+++ Page text +++
| Notes |
- Emigrated 1635 in the James of Bristol. He was a merchant.
From Matthew Wood, "English Origins of the Mitchell, Wood, Lum and Halstead Families" (citation details below):
Matthew Mitchell and family, including Samuel Butterfield, came on the James in 1635. Cotton Mather's Magnalia gives an account of this prominent and wealthy "Son of Misfortune". He immediately bought a house in Charlestown, Massachusetts, but removed to Concord in the early spring. Here he lost home and goods by fire. In May he was at Springfield with Edmund Wood, but in the summer removed to Saybrook further down the Connecticut. This was, as genealogist Natalie Seth stated, "the most unfortunate possible" move. His step-son, Samuel Butterfield, was taken alive by Pequot Indians and tortured to death. "The rest of the Winter they lived in much fear of their lives from these Barbarians," continued Mather, "and many of his cattle were destroyed, and his estate unto the Value of some Hundred[s] of Pounds was damnified." The Indians chased away the cattle but most of them came back home with arrows in them. "A Shallop which he sent unto the River's Mouth was taken, and burned by the Pequots, and three men in the vessel slain, in all of whom he was nearly concerned. So that, indeed, the Pequot scourge fell more on his family, than on any other in the land." In the spring he moved his family and cattle up the river to Wethersfield, losing a few of the latter to Indian raids along the way. "He was a great addition to that settlement," wrote Stiles, being a man of considerable (if not large) means despite his previous losses; and possessing also sound judgment and executive ability, which his fellow citizens were not slow to recognize." He was elected to the General Court which declared war against the Pequots.
+++
According to the notes on Matthew Mitchell, what happened to his step-son, Samuel Butterfield? You won't need the data that comes after this text.
+++ Source data +++
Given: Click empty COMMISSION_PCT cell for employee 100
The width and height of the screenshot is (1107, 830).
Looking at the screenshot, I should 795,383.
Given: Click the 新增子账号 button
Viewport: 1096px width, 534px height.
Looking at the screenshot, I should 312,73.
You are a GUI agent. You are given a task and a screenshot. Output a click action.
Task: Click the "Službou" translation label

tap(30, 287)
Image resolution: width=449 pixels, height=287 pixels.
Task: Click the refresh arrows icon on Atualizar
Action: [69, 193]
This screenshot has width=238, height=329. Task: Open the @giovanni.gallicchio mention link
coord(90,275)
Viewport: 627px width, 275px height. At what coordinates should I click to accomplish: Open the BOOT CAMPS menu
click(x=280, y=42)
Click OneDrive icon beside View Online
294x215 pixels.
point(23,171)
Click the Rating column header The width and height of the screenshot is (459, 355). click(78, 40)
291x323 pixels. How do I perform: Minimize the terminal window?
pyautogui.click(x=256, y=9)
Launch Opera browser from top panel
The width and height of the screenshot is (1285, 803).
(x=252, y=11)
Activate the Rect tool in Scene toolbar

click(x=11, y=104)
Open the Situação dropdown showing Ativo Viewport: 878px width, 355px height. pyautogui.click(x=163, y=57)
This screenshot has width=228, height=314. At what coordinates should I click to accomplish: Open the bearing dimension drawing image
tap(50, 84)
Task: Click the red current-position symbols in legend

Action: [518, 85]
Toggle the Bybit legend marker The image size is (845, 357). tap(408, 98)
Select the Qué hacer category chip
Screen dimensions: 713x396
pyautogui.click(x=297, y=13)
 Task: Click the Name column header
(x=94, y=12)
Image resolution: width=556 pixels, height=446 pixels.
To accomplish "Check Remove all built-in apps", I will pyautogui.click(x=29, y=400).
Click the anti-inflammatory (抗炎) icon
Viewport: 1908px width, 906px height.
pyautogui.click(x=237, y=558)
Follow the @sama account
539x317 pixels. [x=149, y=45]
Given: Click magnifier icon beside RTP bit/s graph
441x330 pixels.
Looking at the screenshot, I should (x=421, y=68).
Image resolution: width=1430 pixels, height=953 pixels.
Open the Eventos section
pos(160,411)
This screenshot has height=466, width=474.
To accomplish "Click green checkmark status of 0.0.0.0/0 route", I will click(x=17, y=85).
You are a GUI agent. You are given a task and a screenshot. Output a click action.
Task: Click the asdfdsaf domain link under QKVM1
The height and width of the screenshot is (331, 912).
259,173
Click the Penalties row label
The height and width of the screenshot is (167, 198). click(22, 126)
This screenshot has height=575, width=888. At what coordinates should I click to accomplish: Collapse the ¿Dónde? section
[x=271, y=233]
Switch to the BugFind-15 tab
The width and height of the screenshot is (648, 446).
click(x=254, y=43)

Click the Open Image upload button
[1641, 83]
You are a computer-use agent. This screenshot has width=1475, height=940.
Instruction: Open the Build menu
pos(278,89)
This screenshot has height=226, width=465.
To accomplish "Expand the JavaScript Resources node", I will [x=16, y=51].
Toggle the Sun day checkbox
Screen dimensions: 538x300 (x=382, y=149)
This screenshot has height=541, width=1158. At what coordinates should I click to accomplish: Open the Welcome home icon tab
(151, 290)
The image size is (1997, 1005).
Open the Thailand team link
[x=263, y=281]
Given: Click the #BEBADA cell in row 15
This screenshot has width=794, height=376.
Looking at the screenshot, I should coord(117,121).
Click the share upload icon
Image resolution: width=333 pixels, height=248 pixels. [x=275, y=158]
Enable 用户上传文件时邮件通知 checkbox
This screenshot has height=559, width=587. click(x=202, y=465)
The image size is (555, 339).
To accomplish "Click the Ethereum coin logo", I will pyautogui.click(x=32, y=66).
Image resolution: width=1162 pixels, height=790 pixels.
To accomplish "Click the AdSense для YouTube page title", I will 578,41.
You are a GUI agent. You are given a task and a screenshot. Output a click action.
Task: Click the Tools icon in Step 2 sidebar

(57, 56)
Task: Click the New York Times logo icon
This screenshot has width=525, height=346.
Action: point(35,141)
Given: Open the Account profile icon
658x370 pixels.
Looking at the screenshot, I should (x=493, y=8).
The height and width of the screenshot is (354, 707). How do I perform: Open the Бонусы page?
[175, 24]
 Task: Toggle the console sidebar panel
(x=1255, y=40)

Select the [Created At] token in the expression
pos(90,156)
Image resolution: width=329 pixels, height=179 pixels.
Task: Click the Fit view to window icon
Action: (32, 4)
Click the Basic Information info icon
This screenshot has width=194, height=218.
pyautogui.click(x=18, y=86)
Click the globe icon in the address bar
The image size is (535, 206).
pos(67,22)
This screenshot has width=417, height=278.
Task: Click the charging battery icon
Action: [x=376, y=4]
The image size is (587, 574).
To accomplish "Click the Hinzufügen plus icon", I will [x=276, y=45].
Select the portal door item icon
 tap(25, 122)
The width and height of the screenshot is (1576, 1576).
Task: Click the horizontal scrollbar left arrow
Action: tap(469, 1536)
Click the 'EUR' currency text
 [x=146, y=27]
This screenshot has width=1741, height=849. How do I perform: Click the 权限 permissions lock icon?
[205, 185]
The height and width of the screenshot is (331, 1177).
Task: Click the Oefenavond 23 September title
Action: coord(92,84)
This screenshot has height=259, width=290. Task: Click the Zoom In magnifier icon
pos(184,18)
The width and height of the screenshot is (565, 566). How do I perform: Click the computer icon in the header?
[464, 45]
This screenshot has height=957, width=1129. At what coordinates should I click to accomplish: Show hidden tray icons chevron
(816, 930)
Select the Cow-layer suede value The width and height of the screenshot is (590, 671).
+++
--- Task response ---
He was taken alive by Pequot Indians and tortured to death.